- _WHAT THE EXERCISE ASKS_
An exact copy is the goal: every line from the one containing "Where should I" to the end of the material below, pictures excluded.

- _DATASET EXCERPTS_
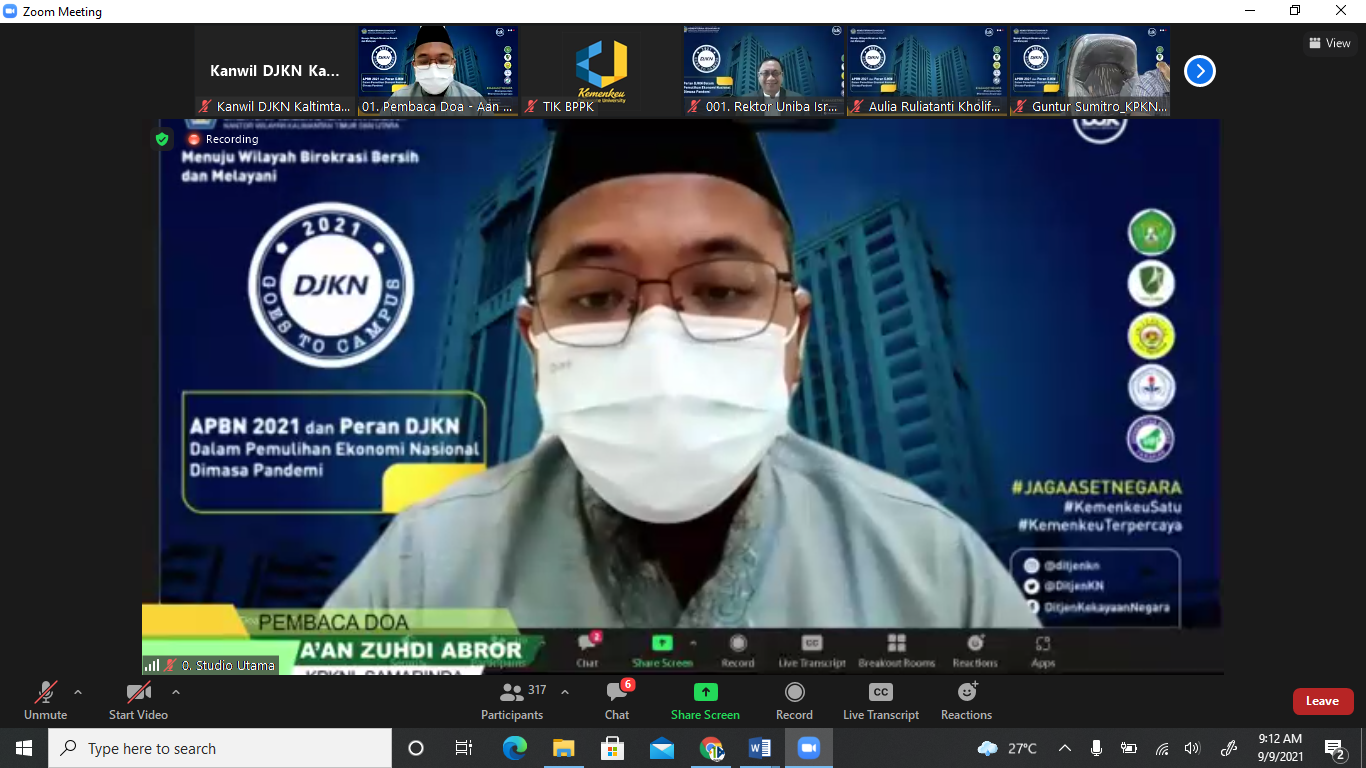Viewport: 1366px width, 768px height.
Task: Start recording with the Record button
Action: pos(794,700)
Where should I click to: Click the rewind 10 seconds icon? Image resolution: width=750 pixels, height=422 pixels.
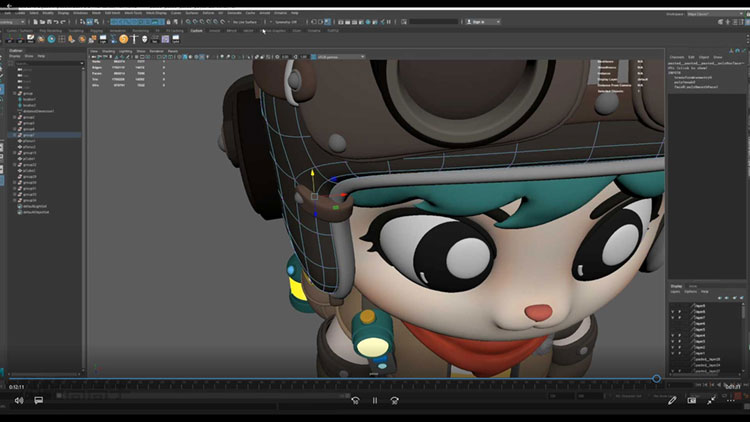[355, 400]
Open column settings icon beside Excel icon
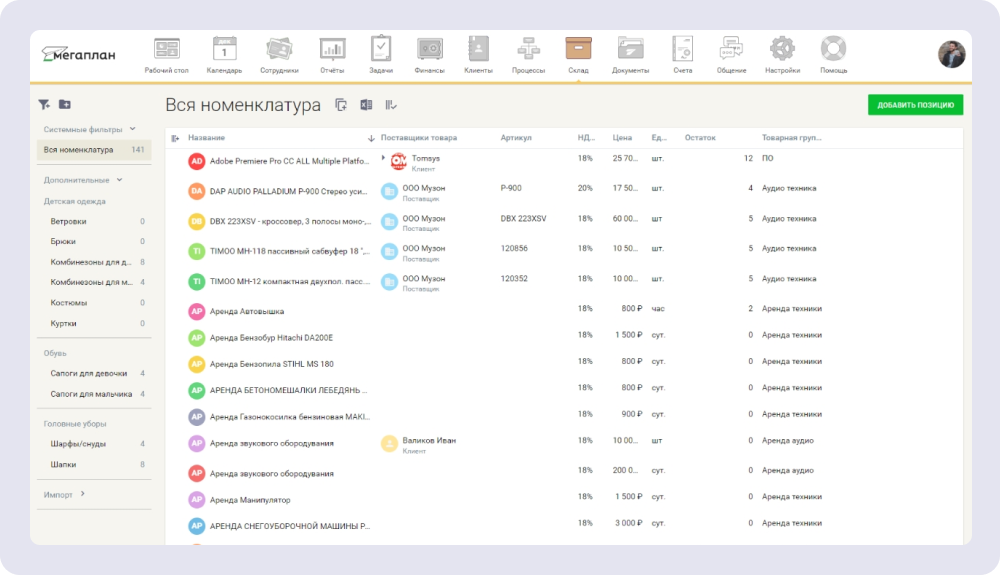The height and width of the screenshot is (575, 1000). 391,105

- _TASK ANSWER_
Where should I click to: Click the rewind 10 seconds icon? Image resolution: width=750 pixels, height=422 pixels.
[355, 400]
Open column settings icon beside Excel icon
The height and width of the screenshot is (575, 1000). 391,105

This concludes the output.